A Multimodal Visual Encoding Model Aided by Introducing Verbal Semantic
Information
- URL: http://arxiv.org/abs/2308.15142v1
- Date: Tue, 29 Aug 2023 09:21:48 GMT
- Title: A Multimodal Visual Encoding Model Aided by Introducing Verbal Semantic
Information
- Authors: Shuxiao Ma and Linyuan Wang and Bin Yan
- Abstract summary: Previous visual encoding models did not incorporate verbal semantic information, contradicting biological findings.
This paper proposes a multimodal visual information encoding network model based on stimulus images and associated textual information.
Experimental results demonstrate that the proposed multimodal visual information encoding network model outperforms previous models.
- Score: 5.142858130898767
- License: http://creativecommons.org/licenses/by/4.0/
- Abstract: Biological research has revealed that the verbal semantic information in the
brain cortex, as an additional source, participates in nonverbal semantic
tasks, such as visual encoding. However, previous visual encoding models did
not incorporate verbal semantic information, contradicting this biological
finding. This paper proposes a multimodal visual information encoding network
model based on stimulus images and associated textual information in response
to this issue. Our visual information encoding network model takes stimulus
images as input and leverages textual information generated by a text-image
generation model as verbal semantic information. This approach injects new
information into the visual encoding model. Subsequently, a Transformer network
aligns image and text feature information, creating a multimodal feature space.
A convolutional network then maps from this multimodal feature space to voxel
space, constructing the multimodal visual information encoding network model.

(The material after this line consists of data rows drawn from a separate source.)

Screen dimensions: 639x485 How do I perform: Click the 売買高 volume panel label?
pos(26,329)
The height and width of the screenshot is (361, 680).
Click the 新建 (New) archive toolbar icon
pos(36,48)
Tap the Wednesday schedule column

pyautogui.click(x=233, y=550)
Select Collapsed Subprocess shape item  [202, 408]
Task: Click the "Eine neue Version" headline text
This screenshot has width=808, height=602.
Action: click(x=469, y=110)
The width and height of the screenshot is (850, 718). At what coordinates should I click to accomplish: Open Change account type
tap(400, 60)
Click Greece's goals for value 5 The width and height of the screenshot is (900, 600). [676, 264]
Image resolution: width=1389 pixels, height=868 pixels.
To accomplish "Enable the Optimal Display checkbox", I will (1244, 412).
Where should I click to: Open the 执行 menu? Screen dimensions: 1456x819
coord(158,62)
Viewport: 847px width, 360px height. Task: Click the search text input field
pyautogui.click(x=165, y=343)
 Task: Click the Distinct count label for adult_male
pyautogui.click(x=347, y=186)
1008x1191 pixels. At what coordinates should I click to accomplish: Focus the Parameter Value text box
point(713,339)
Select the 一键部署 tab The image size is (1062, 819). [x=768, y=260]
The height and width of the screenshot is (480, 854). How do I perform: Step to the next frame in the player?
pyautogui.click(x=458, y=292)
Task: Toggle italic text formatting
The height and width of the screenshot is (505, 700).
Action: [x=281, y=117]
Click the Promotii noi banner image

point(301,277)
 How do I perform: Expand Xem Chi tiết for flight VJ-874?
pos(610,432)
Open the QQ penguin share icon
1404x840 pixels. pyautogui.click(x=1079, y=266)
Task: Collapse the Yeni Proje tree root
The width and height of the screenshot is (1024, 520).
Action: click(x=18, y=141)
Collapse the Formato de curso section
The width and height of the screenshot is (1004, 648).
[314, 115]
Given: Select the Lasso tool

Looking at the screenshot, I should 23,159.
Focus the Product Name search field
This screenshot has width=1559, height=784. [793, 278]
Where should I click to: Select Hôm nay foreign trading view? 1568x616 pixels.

Experimental results demonstrate that the proposed multimodal visual
information encoding network model outperforms previous models under the exact
training cost. In voxel prediction of the left hemisphere of subject 1's brain,
the performance improves by approximately 15.87%, while in the right
hemisphere, the performance improves by about 4.6%. The multimodal visual
encoding network model exhibits superior encoding performance. Additionally,
ablation experiments indicate that our proposed model better simulates the
brain's visual information processing.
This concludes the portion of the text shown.